Ultrasonic staking controls the flow of the molten plastic used to capture or retain another component in place. Ultrasonic staking provides an alternative to welding when the two parts consist of dissimilar materials that cannot be welded or when simple mechanical retention of one part relative to another is inadequate (i.e. as distinct from molecular bonding). A common application is the attachment of plastic to metal. Typically a metal part, with location holes, is placed over a plastic part with molded bosses. The horn tip is then pressed against the plastic boss and the vibratory motion creates friction and localized heating. As the boss melts, the light pressure from the horn forms a head to a shape determined by the horn tip configuration. When the vibrations stop, the plastic material solidifies, and the dissimilar materials are fastened together.
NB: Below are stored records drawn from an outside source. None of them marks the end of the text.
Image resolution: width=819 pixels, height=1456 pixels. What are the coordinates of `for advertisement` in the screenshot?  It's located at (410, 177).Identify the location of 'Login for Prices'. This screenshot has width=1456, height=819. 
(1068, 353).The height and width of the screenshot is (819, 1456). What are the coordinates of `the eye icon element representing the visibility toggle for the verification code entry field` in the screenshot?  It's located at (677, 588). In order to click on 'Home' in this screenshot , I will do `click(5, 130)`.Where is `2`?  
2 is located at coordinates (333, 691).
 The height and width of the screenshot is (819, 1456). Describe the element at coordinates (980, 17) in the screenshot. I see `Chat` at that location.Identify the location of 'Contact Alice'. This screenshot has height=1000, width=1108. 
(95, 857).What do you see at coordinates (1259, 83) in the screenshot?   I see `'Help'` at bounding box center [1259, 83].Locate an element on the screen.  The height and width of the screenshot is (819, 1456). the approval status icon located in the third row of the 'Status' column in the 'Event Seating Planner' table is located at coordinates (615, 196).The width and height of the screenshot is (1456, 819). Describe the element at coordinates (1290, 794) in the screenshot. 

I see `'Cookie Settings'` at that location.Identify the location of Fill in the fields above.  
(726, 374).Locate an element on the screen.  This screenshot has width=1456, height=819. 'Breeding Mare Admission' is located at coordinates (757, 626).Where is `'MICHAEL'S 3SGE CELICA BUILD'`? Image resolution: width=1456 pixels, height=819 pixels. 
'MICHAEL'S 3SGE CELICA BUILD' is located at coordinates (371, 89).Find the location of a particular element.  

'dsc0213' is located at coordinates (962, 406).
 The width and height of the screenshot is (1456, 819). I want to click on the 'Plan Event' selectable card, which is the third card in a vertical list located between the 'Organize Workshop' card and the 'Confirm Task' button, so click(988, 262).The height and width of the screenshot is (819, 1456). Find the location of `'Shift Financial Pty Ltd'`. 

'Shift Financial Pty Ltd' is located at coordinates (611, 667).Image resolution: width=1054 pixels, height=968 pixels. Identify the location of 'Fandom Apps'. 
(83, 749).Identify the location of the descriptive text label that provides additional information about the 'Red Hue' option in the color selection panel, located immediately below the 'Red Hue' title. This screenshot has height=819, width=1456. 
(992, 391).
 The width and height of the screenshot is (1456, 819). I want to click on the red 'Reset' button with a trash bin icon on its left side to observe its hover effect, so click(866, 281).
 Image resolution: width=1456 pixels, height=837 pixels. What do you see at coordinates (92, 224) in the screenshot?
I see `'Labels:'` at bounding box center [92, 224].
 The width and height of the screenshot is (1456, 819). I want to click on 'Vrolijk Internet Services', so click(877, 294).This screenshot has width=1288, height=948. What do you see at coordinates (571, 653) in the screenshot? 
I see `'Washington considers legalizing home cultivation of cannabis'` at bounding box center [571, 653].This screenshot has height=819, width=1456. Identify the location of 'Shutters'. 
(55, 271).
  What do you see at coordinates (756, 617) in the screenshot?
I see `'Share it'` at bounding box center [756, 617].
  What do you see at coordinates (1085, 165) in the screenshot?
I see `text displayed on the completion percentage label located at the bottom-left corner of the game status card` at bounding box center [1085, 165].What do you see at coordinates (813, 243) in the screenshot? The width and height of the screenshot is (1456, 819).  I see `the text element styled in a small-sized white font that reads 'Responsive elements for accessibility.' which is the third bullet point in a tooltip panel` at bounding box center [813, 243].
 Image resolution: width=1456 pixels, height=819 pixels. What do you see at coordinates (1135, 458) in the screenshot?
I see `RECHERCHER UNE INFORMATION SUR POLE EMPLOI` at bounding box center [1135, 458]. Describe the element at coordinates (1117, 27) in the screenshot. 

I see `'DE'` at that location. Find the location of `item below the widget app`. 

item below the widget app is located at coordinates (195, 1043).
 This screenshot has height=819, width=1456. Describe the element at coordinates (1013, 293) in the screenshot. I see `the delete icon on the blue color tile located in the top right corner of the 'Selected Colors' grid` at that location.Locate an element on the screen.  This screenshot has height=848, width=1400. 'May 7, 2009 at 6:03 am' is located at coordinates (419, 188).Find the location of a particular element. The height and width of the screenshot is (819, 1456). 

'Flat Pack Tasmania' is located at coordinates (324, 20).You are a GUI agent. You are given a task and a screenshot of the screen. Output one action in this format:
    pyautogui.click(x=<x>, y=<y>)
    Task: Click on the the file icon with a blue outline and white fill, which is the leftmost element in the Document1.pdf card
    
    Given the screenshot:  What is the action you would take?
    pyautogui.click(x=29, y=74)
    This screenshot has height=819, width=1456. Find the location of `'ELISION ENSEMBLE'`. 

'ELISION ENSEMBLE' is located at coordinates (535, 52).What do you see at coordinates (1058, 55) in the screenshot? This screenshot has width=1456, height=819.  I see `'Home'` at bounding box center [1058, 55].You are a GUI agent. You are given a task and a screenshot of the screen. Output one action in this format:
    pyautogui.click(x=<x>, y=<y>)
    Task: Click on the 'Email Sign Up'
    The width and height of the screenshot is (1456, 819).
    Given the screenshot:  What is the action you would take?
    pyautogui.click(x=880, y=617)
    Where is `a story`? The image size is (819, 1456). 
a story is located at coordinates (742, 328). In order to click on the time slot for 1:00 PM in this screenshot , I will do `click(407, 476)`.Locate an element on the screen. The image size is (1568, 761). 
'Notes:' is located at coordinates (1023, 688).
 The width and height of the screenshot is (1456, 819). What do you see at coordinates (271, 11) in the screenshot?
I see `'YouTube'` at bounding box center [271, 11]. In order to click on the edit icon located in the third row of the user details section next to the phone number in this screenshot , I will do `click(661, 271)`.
With staking, tight assemblies are possible because mating parts are clamped under pressure of the horn until the rivet head solidifies. There is no elastic recovery as is the case with heat staking or cold forming. A major advantage of ultrasonic staking over heat staking is that the ultrasonic staking tip remains relatively cool during the process, forming a clean head with no sticking or stringing during assembly.
During spot welding, the horn tip penetrates through the top sheet and enters the bottom sheet to a depth of one half the top sheet thickness. The displaced molten plastic is shaped by a cavity in the tip to create an annular formation around the weld. Simultaneously, the molten plastic displaced from the second sheet flows into the pre-heated area and forms a permanent molecular bond. Large thermoplastic parts and applications with hard to reach joining surfaces can easily be welded together using an ultrasonic spot welder and standard replaceable tips.
In ultrasonic insertion a metal insert is placed in a cored or drilled hole that is slightly smaller than the insert. This hole provides a certain degree of interference and also serves to guide the insert into place. The vibrating ultrasonic horn contacts the insert and the ultrasonic vibrations travel through the insert to the interface of the metal and plastic. Heat, generated by the insert vibrating against the plastic, causes the plastic to melt, and as the horn advances, the insert is embedded into the component. The molten plastic flows into the serrations, flutes, or undercuts of the inserts, and when the vibrations terminate, the plastic re-solidifies and the insert is securely encapsulated in place. Inserts can be ultrasonically installed in most thermoplastics.
Ultrasonic insertion provides the high performance strength values of a molded-in insert while retaining all of the advantages of post-molded installation. Some of the advantages of ultrasonic insertion over other methods include rapid installation, minimal residual stresses in the component following insertion, elimination of potential mold damage, reduced mold fabrication costs and increased productivity as a result of reduced mold cycle times.